Edit the data from the line with "Task: Go back using the back arrow" up to and including the final line, replacing "Benefits" with "Settings" and changing nothing else. Return only those lines.

********

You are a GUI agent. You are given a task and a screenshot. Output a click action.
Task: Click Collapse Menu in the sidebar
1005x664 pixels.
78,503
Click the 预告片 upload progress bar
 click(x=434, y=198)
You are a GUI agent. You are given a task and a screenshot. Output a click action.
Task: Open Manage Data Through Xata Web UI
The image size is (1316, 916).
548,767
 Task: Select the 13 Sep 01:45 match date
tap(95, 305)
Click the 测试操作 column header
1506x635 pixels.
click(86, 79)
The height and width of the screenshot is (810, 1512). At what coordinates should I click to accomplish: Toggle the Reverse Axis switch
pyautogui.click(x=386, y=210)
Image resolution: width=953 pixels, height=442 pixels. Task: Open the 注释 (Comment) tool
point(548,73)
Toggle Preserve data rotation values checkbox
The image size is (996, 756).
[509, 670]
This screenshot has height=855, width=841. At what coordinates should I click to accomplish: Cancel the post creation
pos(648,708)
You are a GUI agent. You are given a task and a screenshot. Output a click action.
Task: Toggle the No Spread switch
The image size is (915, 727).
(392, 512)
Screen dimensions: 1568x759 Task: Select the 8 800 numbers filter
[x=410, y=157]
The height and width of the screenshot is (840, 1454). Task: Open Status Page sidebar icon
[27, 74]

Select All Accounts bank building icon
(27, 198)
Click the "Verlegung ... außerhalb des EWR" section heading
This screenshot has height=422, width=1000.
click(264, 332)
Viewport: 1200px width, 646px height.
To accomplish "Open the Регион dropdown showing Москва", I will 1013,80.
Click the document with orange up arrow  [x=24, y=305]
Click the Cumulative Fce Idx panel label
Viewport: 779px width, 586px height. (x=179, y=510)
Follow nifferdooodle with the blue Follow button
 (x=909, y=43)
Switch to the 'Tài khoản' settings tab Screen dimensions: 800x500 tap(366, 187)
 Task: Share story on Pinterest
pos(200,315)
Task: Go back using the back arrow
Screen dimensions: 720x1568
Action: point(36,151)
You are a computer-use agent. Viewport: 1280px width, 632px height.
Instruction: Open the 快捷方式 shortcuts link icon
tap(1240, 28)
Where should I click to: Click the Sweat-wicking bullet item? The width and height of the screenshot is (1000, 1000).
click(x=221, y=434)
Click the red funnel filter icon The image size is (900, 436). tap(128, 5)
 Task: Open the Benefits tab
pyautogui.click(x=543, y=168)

********

- Finished answer
Task: Go back using the back arrow
Screen dimensions: 720x1568
Action: point(36,151)
You are a computer-use agent. Viewport: 1280px width, 632px height.
Instruction: Open the 快捷方式 shortcuts link icon
tap(1240, 28)
Where should I click to: Click the Sweat-wicking bullet item? The width and height of the screenshot is (1000, 1000).
click(x=221, y=434)
Click the red funnel filter icon The image size is (900, 436). tap(128, 5)
 Task: Open the Settings tab
pyautogui.click(x=543, y=168)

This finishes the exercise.